Photoproduction of Hydroxyl Radicals Under Sunlight by Fe-Zn Oxides for Partial Oxidation Applications

Abstract

Iron-zinc oxide (FZ) photocatalysts with activity in the visible region were designed for the partial oxidation of organic molecules with the least loss of raw material. The FZ materials were synthesized using the sol-gel method with citric acid as a stabilizing agent. From TGA results, 400 °C was observed as the minimum temperature for precursors degradation, then two thermal treatment times were assessed at 60 and 180 min. The powder photocatalysts were comprehensively characterized by TGA, DSC, FTIR, XRD, Raman, Mössbauer, XPS, UV-Vis, and SEM. The production of hydroxyl radicals (•OH) was followed by the fluorescence emission of 2-hydroxy-terephthalic acid (OHTA). The absorbance decrease of methylene blue (MB) and disodium terephthalate (NaTA) was measured by UV-Vis spectroscopy to calculate the total degradation degree.
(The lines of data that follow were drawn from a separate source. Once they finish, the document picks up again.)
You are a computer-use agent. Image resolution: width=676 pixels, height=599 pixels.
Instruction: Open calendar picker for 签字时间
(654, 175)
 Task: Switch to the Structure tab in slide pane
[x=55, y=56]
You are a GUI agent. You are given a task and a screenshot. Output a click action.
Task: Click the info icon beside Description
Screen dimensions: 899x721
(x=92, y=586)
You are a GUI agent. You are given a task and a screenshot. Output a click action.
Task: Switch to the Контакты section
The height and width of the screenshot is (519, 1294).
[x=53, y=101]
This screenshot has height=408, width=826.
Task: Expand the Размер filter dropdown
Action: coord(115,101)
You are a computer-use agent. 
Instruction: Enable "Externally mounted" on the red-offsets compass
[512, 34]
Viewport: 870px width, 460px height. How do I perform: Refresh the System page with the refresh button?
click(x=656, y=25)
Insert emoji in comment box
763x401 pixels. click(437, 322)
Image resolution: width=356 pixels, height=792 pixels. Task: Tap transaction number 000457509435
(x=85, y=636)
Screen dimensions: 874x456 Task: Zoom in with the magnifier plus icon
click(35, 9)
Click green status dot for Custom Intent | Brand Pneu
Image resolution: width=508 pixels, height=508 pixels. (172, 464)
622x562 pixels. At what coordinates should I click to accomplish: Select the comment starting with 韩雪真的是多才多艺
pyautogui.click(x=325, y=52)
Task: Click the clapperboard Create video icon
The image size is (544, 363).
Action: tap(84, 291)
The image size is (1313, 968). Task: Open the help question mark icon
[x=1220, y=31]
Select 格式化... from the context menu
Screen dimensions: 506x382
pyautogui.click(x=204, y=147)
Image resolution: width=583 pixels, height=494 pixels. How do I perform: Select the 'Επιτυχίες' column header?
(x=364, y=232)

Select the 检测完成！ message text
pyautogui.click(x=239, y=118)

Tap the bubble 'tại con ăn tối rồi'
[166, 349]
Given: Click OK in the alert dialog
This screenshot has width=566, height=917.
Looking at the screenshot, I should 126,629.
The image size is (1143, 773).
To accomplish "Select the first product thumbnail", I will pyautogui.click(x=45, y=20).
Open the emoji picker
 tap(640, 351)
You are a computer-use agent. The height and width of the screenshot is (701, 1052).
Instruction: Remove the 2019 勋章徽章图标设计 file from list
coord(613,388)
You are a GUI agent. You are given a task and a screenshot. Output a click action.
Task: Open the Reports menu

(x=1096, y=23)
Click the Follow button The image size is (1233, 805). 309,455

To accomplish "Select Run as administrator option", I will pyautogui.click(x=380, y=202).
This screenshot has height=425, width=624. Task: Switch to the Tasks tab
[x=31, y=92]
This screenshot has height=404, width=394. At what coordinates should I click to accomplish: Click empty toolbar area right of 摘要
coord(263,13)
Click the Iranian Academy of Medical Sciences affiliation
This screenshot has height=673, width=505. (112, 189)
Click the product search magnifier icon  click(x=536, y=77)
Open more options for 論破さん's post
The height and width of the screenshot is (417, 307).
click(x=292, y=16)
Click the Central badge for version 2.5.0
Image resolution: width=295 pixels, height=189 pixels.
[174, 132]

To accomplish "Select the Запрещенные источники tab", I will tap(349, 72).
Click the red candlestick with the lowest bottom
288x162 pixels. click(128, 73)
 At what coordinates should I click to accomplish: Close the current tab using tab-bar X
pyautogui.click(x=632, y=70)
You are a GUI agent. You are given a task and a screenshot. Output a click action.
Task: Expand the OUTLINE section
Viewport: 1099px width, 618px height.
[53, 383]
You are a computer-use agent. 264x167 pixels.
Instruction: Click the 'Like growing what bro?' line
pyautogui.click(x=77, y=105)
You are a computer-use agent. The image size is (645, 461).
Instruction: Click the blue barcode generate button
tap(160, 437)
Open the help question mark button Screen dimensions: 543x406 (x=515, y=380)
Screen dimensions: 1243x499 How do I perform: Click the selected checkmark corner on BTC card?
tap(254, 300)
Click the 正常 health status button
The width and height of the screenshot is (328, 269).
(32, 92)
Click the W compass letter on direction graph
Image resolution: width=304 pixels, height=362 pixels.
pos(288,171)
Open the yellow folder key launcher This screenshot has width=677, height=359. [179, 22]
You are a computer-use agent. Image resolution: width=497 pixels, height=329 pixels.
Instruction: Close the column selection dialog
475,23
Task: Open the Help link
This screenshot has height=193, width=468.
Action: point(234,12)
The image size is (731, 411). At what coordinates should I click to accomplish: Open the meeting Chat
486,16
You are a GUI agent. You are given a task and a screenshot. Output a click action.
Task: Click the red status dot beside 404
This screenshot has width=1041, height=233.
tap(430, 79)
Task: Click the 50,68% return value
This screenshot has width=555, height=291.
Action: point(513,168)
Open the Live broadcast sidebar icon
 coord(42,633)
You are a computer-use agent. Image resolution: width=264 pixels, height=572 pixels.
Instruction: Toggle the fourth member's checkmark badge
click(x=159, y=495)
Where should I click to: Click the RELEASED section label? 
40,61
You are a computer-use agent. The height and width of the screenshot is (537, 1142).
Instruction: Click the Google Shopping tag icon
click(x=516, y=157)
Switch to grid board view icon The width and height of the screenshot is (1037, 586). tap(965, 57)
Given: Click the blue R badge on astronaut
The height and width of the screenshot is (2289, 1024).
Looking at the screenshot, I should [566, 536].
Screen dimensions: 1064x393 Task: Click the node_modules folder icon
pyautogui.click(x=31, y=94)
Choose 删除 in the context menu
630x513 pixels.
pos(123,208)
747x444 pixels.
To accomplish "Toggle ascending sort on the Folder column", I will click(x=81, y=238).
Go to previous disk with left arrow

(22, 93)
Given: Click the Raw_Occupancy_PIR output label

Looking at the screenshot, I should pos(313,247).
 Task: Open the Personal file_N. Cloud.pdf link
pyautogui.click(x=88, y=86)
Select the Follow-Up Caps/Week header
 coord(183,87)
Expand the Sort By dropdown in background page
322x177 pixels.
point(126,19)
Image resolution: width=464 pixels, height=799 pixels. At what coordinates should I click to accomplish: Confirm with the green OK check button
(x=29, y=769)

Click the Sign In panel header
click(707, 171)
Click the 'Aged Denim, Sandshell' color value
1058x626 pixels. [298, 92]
The photocatalytic activity of FZ materials was quantified after 2 h under simulated sunlight radiation at room temperature conditions. All FZ oxides treated for 60 min presented no •OH detection, in which photocatalytic blanks showed an adsorption phenomenon of the probe molecules. FZ7 and FZ8 materials showed the best •OH production and the least MB/NaTA degradation, making them the best candidates for partial oxidation applications.